I suppose this is close to my heart because I just worked on it, but if
you chop the snippet on the client side it defeats the logic used to pick
the "best snippet". That logic isn't that great in Cirrus now but
it'll
get a whole lot better when we deploy the new highlighter. Right now the
snippet is always 150 characters or something +/- 20ish characters on each
side to find a word break. We pick the best snippet based on hits in the
150 character window. At minimum we should let you configure it to
something that'll fit better. I suppose the best option would be to
configure up font widths that matter and then use them to chop really
accurately. For the most part that sounds pretty simple and quick to
implement so long as we're ok with estimates that ignore stuff like
ligatures.
Yeah, I think the snippet data is sweet. Two options - short (50 characters
wide) and normal (150 characters) seems sufficient. That way there are
fewer cached objects using the 3 or 5 char or n-gram thing discussed later.
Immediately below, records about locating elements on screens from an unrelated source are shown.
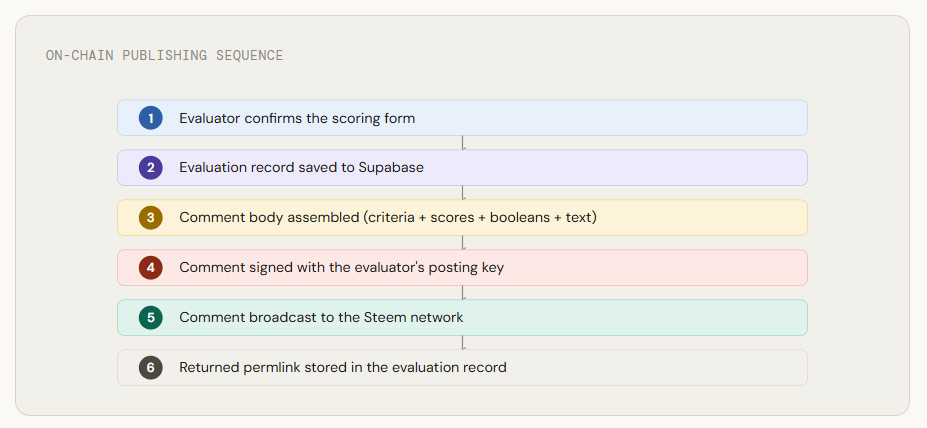Click the red step 4 number badge
The image size is (927, 428).
tap(151, 267)
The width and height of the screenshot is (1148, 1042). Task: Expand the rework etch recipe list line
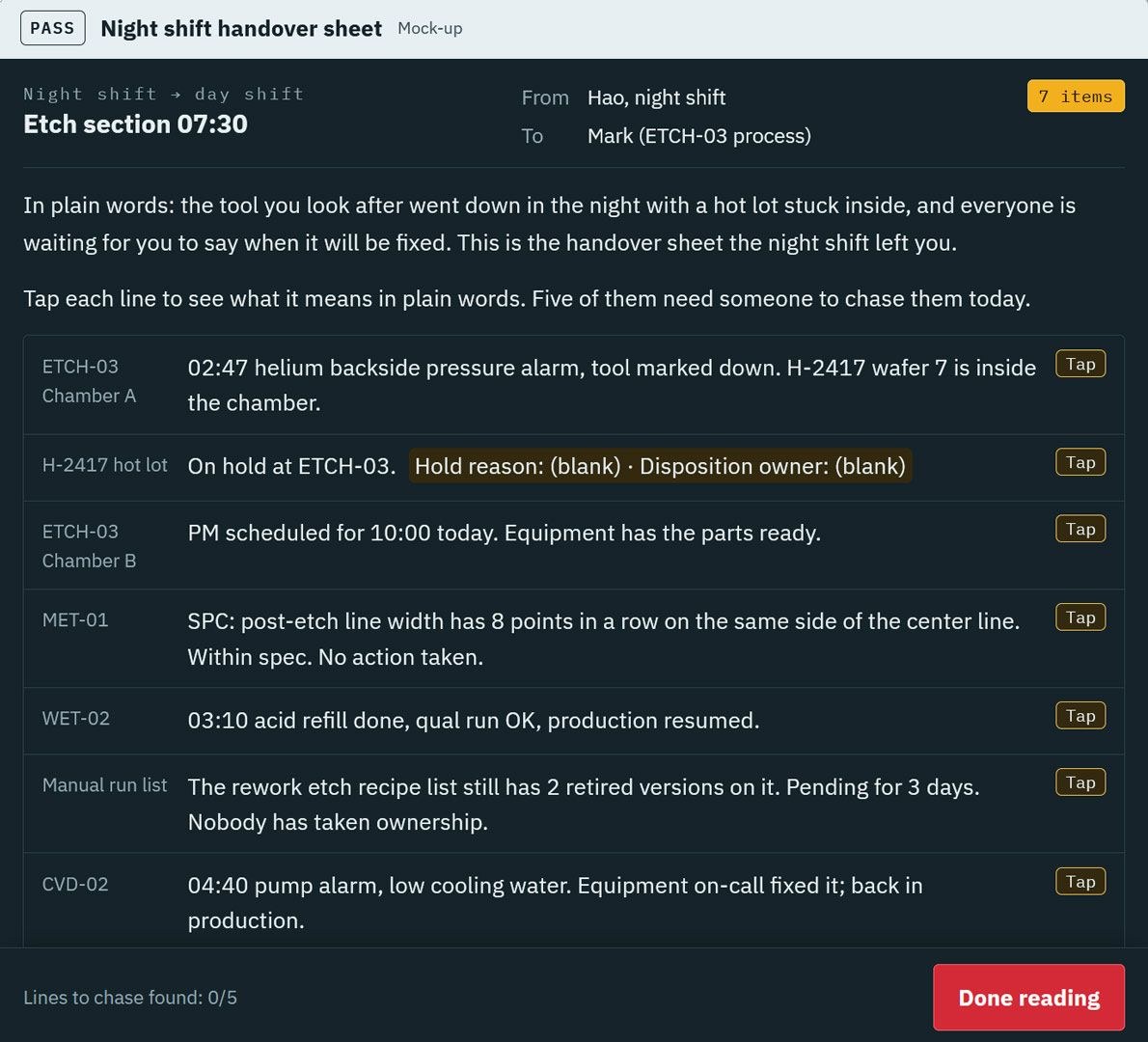[584, 804]
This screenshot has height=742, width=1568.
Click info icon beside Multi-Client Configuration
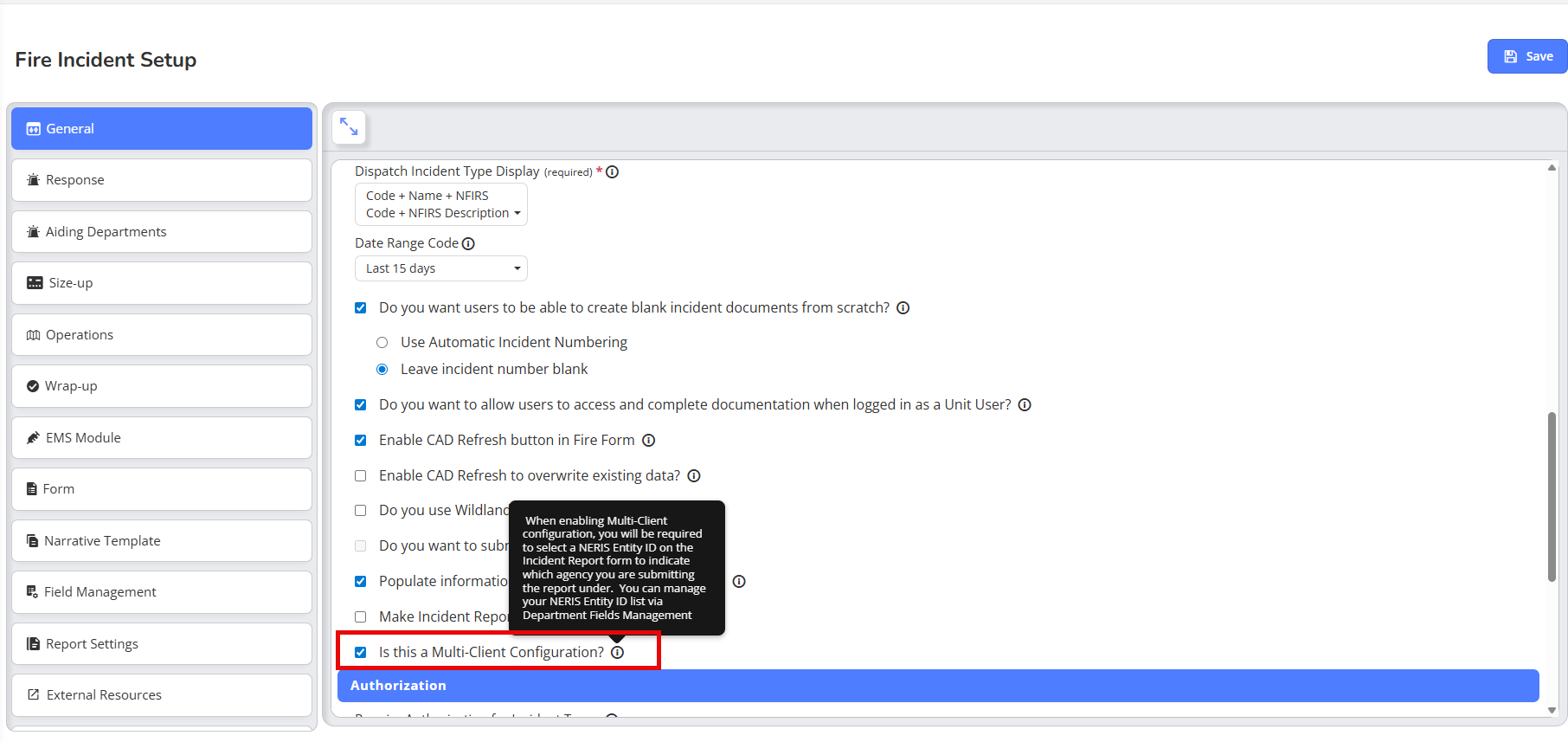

Given non-monospaced rendered ligatures (that is, as far as I can tell) I
think your hint to ignore ligature byte width is a pretty pragmatic
approach.
Do the type timers fire the hit on the leading character or on a slight
hesitation? Prefix search on the site is leading character and then it
<cancels> the request if the user types more. That is silly because I
can't cancel the request on the backend.... If it triggers on a hesitation
then we should just plow ahead, I think. If it triggers on leading
characters then we should totally cache requests shorter then N character.
3 or 5 or something.
Oops, I may have spoke too soon.
On Android, after keypress it fires if 300ms have elapsed and another
keypress hasn't occurred.
On iOS, it looks like it is actually firing immediately on each keypress
(will double check that, though). The iOS client-side code does try to
cancel fired search events such that the latest search string is used; that
may or may not mean requests go unfired at the server. But, as you say,
once a proper HTTP request has been received at the origin, server-side
processing is likely to occur. From this I think we should probably look
into making the iOS stuff have the similar 300ms behavior if I've not
misread the code.
Caching on an upper bound of 3 or 5 characters (or some upperbounded n-gram
value?) could be a very solid way to make search screaming fast for the
common cases for these list=search searches, particularly with
CirrusSearch. I really like that idea.
On a related matter, I'll try to remember to bring up title versus
non-title statistical bias in the search ranking. Speaking of such
algorithms...
From the code:
// If we were constraining the namespace set, we would probably use
// 0|1|2|3|4|5|6|7|12|13|14|15|100|101|108|109|446|447
// to keep it related more to article, article talk, policy,
// policy talk, help, and help talk types of resources.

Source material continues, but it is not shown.